Directions: Could you reproduce the lines below from the one with "Q8 e-トロン (25, 1441)" through the one with "デトマソ (179, 2055)"? Keep both ends and add nothing.
· · · · · · ·
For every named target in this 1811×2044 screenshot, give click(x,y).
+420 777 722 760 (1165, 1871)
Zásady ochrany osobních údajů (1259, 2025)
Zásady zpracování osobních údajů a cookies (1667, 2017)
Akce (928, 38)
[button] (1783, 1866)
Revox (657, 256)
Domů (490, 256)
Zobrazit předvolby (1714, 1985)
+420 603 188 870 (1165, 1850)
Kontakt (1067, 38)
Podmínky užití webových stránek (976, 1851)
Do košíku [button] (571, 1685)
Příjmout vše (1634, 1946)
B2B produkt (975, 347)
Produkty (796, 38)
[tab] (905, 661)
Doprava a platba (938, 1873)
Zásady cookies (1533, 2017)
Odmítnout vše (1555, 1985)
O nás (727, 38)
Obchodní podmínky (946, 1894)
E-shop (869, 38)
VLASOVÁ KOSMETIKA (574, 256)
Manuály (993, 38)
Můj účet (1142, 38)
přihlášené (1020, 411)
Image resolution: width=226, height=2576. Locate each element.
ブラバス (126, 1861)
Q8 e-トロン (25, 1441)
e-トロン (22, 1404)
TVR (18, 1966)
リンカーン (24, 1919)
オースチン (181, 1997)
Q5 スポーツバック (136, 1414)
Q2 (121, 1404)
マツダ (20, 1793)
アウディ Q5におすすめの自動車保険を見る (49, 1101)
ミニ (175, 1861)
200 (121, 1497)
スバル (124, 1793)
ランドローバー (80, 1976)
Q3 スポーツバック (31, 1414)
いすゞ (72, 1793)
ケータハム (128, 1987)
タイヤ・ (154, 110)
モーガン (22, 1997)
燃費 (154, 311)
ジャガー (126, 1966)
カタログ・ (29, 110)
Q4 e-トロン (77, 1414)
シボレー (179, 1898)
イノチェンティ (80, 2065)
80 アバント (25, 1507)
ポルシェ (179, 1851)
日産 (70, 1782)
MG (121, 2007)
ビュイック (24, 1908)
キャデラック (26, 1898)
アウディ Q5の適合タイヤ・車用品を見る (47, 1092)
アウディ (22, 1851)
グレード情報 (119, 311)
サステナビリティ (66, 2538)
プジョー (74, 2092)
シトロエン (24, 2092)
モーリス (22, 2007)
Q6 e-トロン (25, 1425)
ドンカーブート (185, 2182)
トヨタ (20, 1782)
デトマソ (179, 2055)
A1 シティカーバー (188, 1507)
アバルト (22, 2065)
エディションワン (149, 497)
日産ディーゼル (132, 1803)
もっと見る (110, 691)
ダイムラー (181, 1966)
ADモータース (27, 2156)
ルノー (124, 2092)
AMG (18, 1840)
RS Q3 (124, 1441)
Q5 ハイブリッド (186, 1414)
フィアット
· · · · · · ·
Output below:
Q8 e-トロン (25, 1441)
e-トロン (22, 1404)
TVR (18, 1966)
リンカーン (24, 1919)
オースチン (181, 1997)
Q5 スポーツバック (136, 1414)
Q2 (121, 1404)
マツダ (20, 1793)
アウディ Q5におすすめの自動車保険を見る (49, 1101)
ミニ (175, 1861)
200 (121, 1497)
スバル (124, 1793)
ランドローバー (80, 1976)
Q3 スポーツバック (31, 1414)
いすゞ (72, 1793)
ケータハム (128, 1987)
タイヤ・ (154, 110)
モーガン (22, 1997)
燃費 (154, 311)
ジャガー (126, 1966)
カタログ・ (29, 110)
Q4 e-トロン (77, 1414)
シボレー (179, 1898)
イノチェンティ (80, 2065)
80 アバント (25, 1507)
ポルシェ (179, 1851)
日産 (70, 1782)
MG (121, 2007)
ビュイック (24, 1908)
キャデラック (26, 1898)
アウディ Q5の適合タイヤ・車用品を見る (47, 1092)
アウディ (22, 1851)
グレード情報 (119, 311)
サステナビリティ (66, 2538)
プジョー (74, 2092)
シトロエン (24, 2092)
モーリス (22, 2007)
Q6 e-トロン (25, 1425)
ドンカーブート (185, 2182)
トヨタ (20, 1782)
デトマソ (179, 2055)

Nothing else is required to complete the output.